To have the topstories asset store its data in DuckDB, modify its asset function in assets.py by specifying the asset’s io_manager_key to be "database_io_manager", as shown below:

@asset(
    group_name="hackernews",
    io_manager_key="database_io_manager",  # Addition: `io_manager_key` specified
)
def topstories(context: AssetExecutionContext, topstory_ids: List) -> pd.DataFrame:
    logger = get_dagster_logger()

    results = []
    for item_id in topstory_ids:
        item = requests.get(
            f"https://hacker-news.firebaseio.com/v0/item/{item_id}.json"
        ).json()
        results.append(item)

        if len(results) % 20 == 0:
            logger.info(f"Got {len(results)} items so far.")

    df = pd.DataFrame(results)

    context.add_output_metadata(
        metadata={
            "num_records": len(df),
            "preview": MetadataValue.md(df.head().to_markdown()),
        }
    )

    return df

To validate that this worked, materialize your entire asset graph. The I/O manager should store the DataFrame in a table called analytics.hackernews.topstories and continue to store the IDs and most frequent words in a directory called data.

Despite the changes in where the data is stored, the developer experience hasn’t changed. I/O managers deal with reading/writing data from storage for you so you can focus on the core logic and computation.


When should you use I/O managers?#

I/O managers are a powerful tool that can simplify your code and allow you to easily modify where your assets are stored. However, they are not required, nor are they the best option, in all scenarios.

In this tutorial, using an I/O manager made sense because the contents of each asset were used in the downstream assets. For example, you needed to load the topstory_ids asset in order to compute the topstories asset. Using an I/O manager allowed you to remove repetitive reading and writing code. The storage requirements were also relatively simple, and were standardized across the assets using the same storage location. However, you could have left your pipeline as it was at the end of section five, and had a fully functional data pipeline.

Some assets do not need an I/O manager.

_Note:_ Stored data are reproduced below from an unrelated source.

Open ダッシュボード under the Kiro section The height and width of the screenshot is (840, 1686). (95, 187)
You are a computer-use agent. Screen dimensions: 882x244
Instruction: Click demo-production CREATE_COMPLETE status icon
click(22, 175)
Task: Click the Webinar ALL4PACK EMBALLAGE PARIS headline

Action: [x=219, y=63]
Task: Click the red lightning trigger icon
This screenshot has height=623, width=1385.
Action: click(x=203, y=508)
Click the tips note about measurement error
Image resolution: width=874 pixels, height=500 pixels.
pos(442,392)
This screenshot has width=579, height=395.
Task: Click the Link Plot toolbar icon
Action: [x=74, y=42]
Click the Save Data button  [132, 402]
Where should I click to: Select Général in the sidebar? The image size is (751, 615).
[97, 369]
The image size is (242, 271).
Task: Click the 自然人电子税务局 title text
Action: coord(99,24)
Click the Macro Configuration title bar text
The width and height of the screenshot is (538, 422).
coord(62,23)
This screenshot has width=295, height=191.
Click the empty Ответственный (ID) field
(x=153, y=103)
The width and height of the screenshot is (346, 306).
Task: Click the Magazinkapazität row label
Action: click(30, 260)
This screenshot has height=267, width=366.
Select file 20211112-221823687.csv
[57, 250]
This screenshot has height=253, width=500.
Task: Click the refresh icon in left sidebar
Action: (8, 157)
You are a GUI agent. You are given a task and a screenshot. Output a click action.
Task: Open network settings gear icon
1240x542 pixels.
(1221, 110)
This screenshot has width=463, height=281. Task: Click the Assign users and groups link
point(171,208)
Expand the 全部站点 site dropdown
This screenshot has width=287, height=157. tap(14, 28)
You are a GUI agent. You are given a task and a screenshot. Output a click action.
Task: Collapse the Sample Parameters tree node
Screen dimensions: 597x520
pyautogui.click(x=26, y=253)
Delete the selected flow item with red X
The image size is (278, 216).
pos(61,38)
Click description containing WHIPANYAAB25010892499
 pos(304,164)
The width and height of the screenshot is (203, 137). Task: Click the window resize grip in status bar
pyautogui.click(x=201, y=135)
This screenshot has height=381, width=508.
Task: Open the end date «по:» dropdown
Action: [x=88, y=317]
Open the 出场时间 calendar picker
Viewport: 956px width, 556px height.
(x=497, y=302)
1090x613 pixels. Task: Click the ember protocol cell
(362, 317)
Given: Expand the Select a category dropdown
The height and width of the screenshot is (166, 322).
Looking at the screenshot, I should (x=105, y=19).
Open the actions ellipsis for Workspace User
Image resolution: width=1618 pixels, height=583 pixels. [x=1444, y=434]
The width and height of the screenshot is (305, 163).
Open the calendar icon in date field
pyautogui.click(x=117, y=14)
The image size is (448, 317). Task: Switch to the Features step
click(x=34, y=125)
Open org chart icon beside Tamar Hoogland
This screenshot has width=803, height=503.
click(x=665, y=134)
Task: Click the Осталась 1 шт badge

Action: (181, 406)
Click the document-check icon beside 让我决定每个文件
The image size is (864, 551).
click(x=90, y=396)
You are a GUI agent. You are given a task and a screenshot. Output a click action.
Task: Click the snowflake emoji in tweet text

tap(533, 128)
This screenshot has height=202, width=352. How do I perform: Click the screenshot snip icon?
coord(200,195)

For example, you may write an asset that executes a Snowflake query that creates a new table based on the data of another table. This asset would depend on the existing table, but does not need to load that table in memory in order to execute the query:

@asset(deps=[orders])
def returns():
    conn = get_snowflake_connection()
    conn.execute(
        "CREATE TABLE returns AS SELECT * from orders WHERE status = 'RETURNED'"
    )

Other reasons you may not want to use I/O managers:

  • You want to run a SQL query that creates or updates a table in a database (the above example).
  • Your pipeline manages I/O on its own by using other libraries/tools that write to storage.
  • You have unique storage requirements for each asset.
  • Your assets won't fit in memory (for example, a database table with billions of rows).
  • You have an existing pipeline that manages its own I/O and want to run it with Dagster with minimal code changes.
  • You simply prefer to have the reading and writing code explicitly defined in each asset.

As a general rule, if you find yourself getting tripped up writing your pipeline to use I/O managers, or you find yourself making your pipeline more complicated in order to use I/O managers, you will likely have more success not using I/O managers. In these cases you should use deps to define dependencies.


Next steps#

This tutorial section shows some of the simplest possible uses of I/O managers. However, this is the tip of the iceberg of what I/O managers can do.

Once you’ve outgrown being able to load all your data into memory in one chunk, you should learn about partitions and how they are used to load only slices of your data into memory.

We also briefly mentioned resources. A property of resources is that they can be configured depending on the use case, such as using DuckDB as your data warehouse during development and Databricks during production. Next, you'll learn how to build more robustness, reusability, and flexibility when connecting to external services by using resources.